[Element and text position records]

====================

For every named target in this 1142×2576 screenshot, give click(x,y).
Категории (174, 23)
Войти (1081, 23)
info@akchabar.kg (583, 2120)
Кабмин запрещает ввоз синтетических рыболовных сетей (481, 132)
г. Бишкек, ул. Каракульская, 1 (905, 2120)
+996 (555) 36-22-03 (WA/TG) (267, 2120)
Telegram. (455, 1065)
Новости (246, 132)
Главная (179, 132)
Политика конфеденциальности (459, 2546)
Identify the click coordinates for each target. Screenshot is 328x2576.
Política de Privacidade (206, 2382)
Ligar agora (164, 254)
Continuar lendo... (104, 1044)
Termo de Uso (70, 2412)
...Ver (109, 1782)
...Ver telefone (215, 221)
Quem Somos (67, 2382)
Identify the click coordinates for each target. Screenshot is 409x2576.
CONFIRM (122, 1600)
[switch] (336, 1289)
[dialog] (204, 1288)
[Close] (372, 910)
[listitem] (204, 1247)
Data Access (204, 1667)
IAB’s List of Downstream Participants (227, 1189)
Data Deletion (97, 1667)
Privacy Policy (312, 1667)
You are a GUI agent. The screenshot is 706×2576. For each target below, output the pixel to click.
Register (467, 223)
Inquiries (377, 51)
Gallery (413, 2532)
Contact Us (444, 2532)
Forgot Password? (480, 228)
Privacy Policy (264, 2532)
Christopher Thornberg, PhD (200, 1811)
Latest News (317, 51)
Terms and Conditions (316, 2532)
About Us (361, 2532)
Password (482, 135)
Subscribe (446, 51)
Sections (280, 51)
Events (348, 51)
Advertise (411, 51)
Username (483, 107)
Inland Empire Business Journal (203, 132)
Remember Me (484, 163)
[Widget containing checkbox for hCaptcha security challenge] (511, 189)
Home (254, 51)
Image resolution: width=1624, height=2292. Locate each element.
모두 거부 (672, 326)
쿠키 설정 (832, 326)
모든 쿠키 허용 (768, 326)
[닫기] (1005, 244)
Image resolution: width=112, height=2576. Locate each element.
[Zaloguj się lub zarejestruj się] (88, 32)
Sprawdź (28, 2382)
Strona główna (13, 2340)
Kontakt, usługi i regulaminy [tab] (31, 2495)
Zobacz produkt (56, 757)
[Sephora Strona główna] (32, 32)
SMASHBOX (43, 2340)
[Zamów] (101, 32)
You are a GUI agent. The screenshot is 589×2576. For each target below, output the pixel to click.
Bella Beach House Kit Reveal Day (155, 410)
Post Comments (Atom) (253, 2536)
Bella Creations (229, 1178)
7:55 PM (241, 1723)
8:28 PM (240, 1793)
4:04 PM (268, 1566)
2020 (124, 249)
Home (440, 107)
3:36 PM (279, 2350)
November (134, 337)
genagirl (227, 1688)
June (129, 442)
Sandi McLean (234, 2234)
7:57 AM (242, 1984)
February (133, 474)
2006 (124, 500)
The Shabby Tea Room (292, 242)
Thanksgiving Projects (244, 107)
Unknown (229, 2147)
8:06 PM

====================

Job: Swap "February" for "March" in the records from the line with "June (129, 442)" through the end of the records, and reproduce only those lines with nothing else changed.

Reply to the task:
June (129, 442)
Sandi McLean (234, 2234)
7:57 AM (242, 1984)
March (133, 474)
2006 (124, 500)
The Shabby Tea Room (292, 242)
Thanksgiving Projects (244, 107)
Unknown (229, 2147)
8:06 PM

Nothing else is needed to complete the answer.